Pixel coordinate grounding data
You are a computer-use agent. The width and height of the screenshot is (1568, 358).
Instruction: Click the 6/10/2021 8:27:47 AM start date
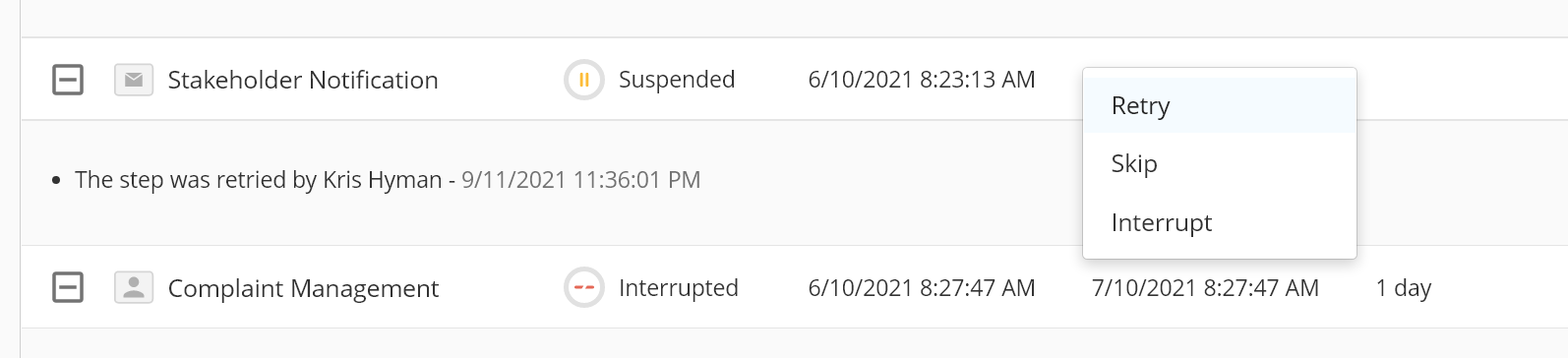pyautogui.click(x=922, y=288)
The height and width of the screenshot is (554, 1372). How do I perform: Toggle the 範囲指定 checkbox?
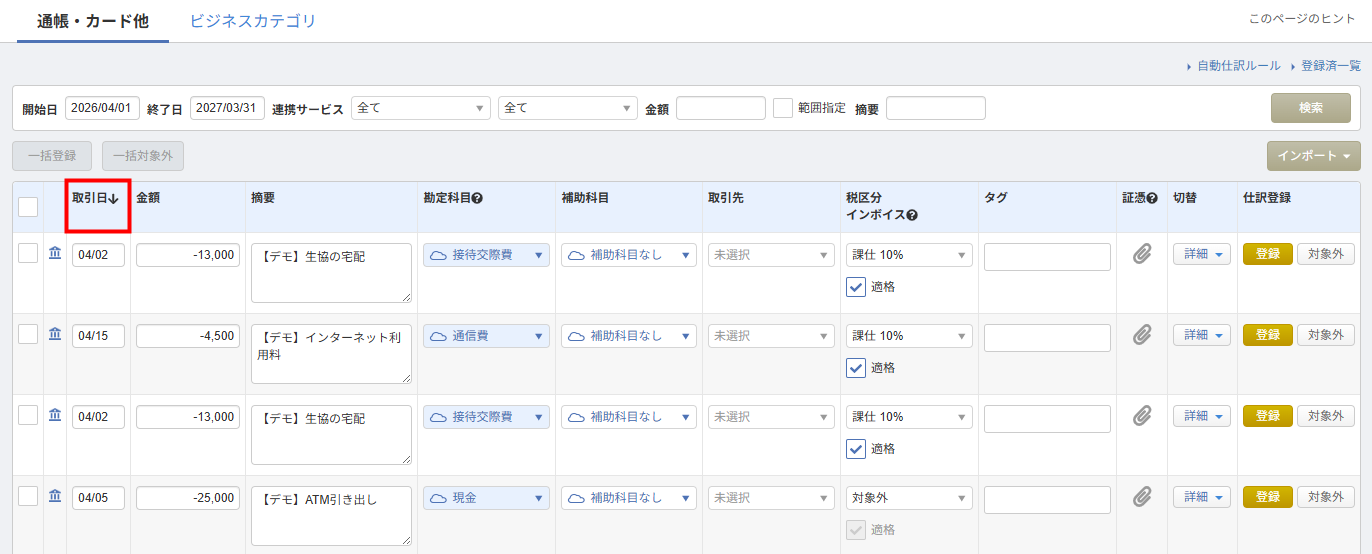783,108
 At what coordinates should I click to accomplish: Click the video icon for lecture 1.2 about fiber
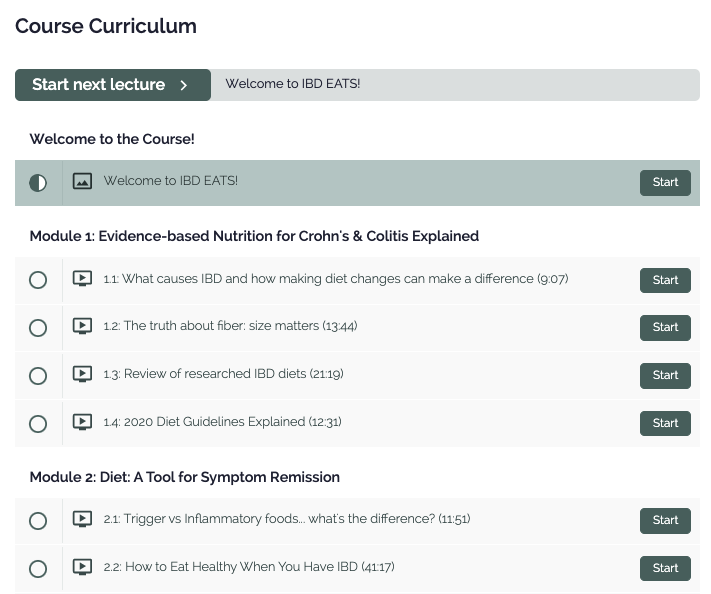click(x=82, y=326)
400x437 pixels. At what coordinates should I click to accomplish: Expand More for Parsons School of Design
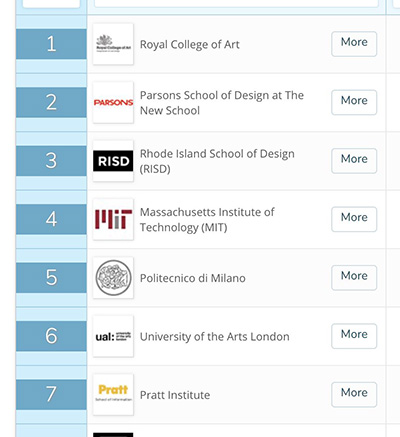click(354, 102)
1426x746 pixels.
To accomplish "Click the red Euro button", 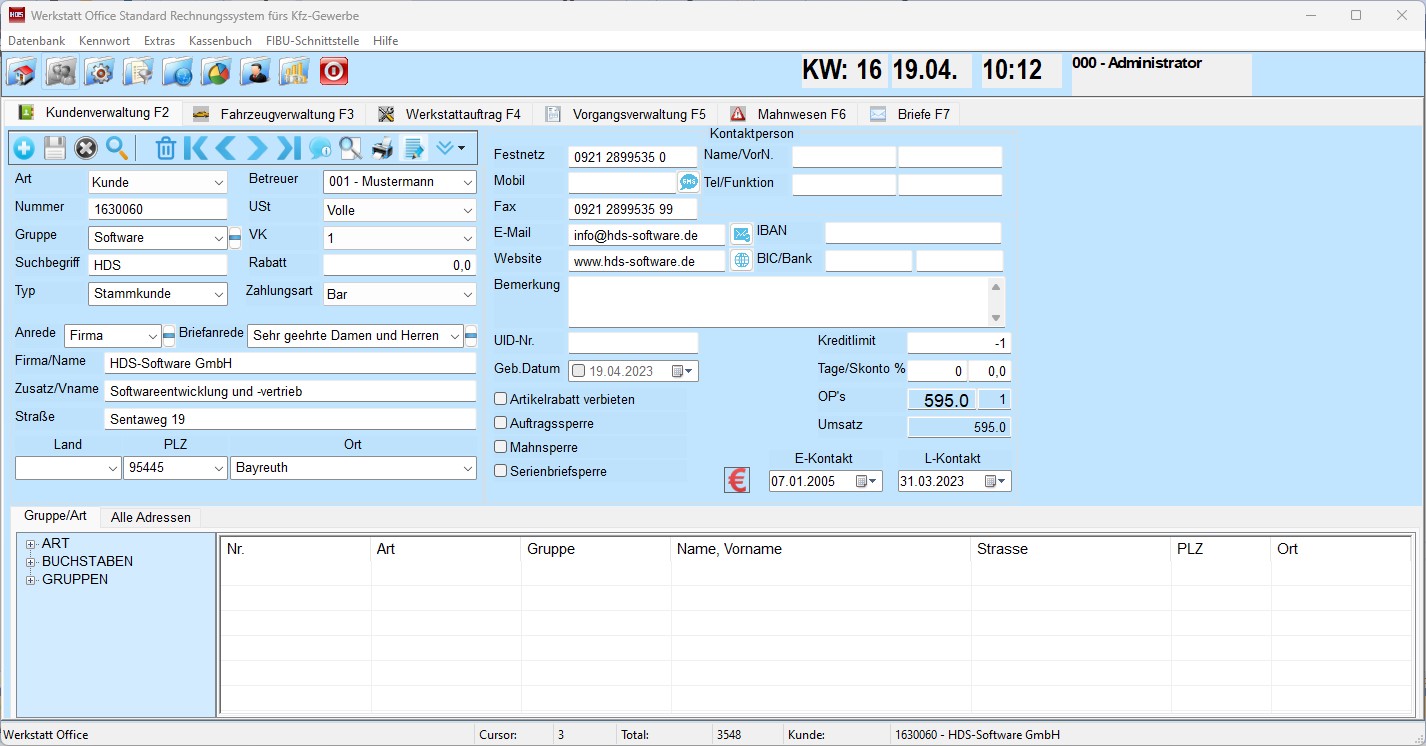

_ACTIVITY:_
The data above should be returned in full, exactly as written, apart from its images.

_OUTPUT:_
You are a computer-use agent. The width and height of the screenshot is (1568, 358).
Instruction: Click the 6/10/2021 8:27:47 AM start date
pyautogui.click(x=922, y=288)
The height and width of the screenshot is (554, 1372). How do I perform: Toggle the 範囲指定 checkbox?
783,108
 At what coordinates should I click to accomplish: Click the video icon for lecture 1.2 about fiber
click(x=82, y=326)
400x437 pixels. At what coordinates should I click to accomplish: Expand More for Parsons School of Design
click(354, 102)
1426x746 pixels.
To accomplish "Click the red Euro button", 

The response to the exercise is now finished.